Poetry brings all possible experience to the same degree: a degree in the consciousness beyond which the consciousness itself cannot go.
— Laura Riding
I am not 'in pursuit of truth.' It is not my 'quarry.' I am of my human nature a thinker, and conscious of need, responsibility of thinking-speaking with truth. I do not go about hunting 'truths.'
We live on the circumference of a hollow circle. We draw the circumference, like spiders, out of ourselves: it is all criticism of criticism.
To a poet the mere making of a poem can seem to solve the problem of truth, but only a problem of art is solved in poetry.
Art indeed is a term referring to the social source and to the social utility of creative acts.
The end of poetry is not to create a physical condition which shall give pleasure to the mind... The end of poetry is not an after-effect, not a pleasurable memory of itself, but an immediate, constant and even unpleasant insistence upon itself.
I feel an intense intimacy with those who have this loathing interest in me. Further than this, I know what they mean, I sympathize with them, I understand them. There should be a name (as poetic as love) for this relationship between loather and loathed; it is of the closest and more full of passion than incest.
There can be no literary equivalent to truth.
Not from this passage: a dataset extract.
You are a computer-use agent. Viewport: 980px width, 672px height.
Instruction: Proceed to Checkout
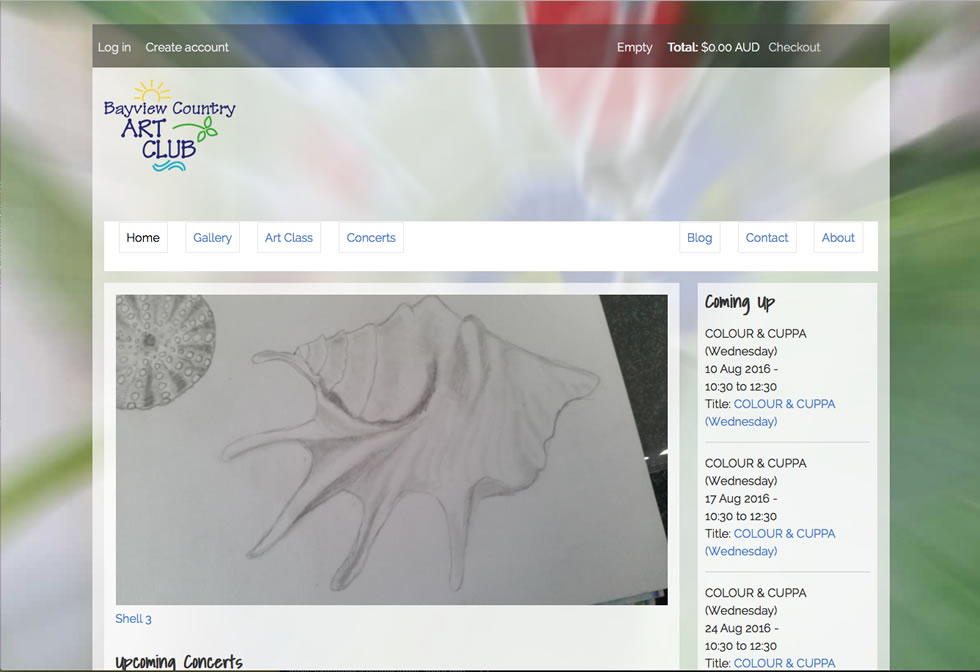coord(794,47)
If you find something to tell, tell it to your truest, though that make little to tell; the truer you speak, the more you will know to tell.
I believe that misconceptions about oneself that one does not correct where possible act as a bad magic.
Because most people are not sufficiently employed in themselves, they run about loose, hungering for employment, and satisfy themselves in various supererogatory occupations. The easiest of these occupations, which have all to do with making things already made, is the making of people: it is called the art of friendship.